- The business must be involved as stakeholders as they are the owners of the data
- The business must be made aware of not only the risks but also quantify the fallout
- Financial, productivity, competition losses, legal or compliance violations are terms that the business understands
- Any pitch must be at the CxO level in order to filter down to the business
It is easy to throw blame at the business for going out and acquiring systems without IT input however, if the business does not know who to contact to help with the selection process, what are they to do?
Like a high visibility vest, security people must be visible in order to provide protection. You want to be there for the business and come to you when it is too late.
Any security program must work with the business for a number of reasons:
- Applicability: does the business require a particular security control/countermeasure (you would find out through a risk assessment but it also shows that you understand the business and that they are more likely to work with rather than against you)

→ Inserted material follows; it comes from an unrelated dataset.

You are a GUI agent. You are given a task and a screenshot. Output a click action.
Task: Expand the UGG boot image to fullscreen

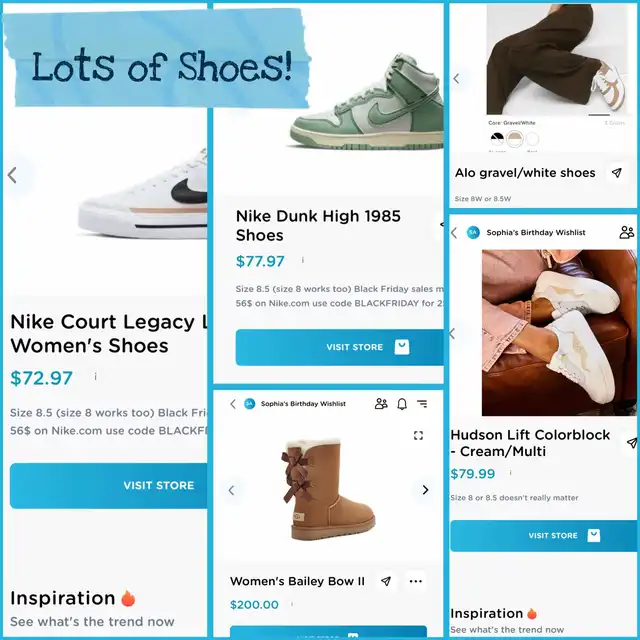click(x=418, y=436)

- Practicality: will the security control hinder productivity (if it does the business may complain or worse still, reject/counter act the control)
- Metrics: the business will be able to provide constructive feedback, this way you can gauge the effectiveness of a countermeasure
- Consequence: explaining what the consequence from a failure in business terms will help them better understand the importance of the security program
As an example, metadata in public documents would provide information about the internal structure of an organisation which can lead to targeted attacks.
Explaining to the CEO that:
- what is information disclosure and how it occurs
- provide a case study: his/her login details can be found in a public PDF that
- can lead to an attacker being able to social engineer a password reset and
- accessing the CEO’s email and latest financial statements via VPN
is a potential risk (this is also another way of obtaining funding for two factor VPN).
- This will lead to a loss of business confidence, CEO’s privacy and could be used against him in the future…
By pitching this to the CEO, he/she are aware of the risks, losses and can help you with obtaining the resources required for the security program and help leverage your way to send out the security message throughout the organisation.